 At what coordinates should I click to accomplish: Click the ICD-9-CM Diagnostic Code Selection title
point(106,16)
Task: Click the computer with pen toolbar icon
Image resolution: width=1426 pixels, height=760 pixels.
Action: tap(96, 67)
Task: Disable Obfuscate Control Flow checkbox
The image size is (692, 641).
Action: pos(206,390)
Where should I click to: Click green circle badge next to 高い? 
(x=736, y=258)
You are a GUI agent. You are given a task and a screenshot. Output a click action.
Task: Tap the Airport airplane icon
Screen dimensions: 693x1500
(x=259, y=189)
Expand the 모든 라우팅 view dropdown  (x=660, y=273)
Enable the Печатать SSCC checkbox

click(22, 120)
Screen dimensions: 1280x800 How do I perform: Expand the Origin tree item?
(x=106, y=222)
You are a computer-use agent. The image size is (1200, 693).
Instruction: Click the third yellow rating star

───

# Task item
Word for word, restate the whole of the material above.

# Response area
 At what coordinates should I click to accomplish: Click the ICD-9-CM Diagnostic Code Selection title
point(106,16)
Task: Click the computer with pen toolbar icon
Image resolution: width=1426 pixels, height=760 pixels.
Action: tap(96, 67)
Task: Disable Obfuscate Control Flow checkbox
The image size is (692, 641).
Action: pos(206,390)
Where should I click to: Click green circle badge next to 高い? 
(x=736, y=258)
You are a GUI agent. You are given a task and a screenshot. Output a click action.
Task: Tap the Airport airplane icon
Screen dimensions: 693x1500
(x=259, y=189)
Expand the 모든 라우팅 view dropdown  (x=660, y=273)
Enable the Печатать SSCC checkbox

click(22, 120)
Screen dimensions: 1280x800 How do I perform: Expand the Origin tree item?
(x=106, y=222)
You are a computer-use agent. The image size is (1200, 693).
Instruction: Click the third yellow rating star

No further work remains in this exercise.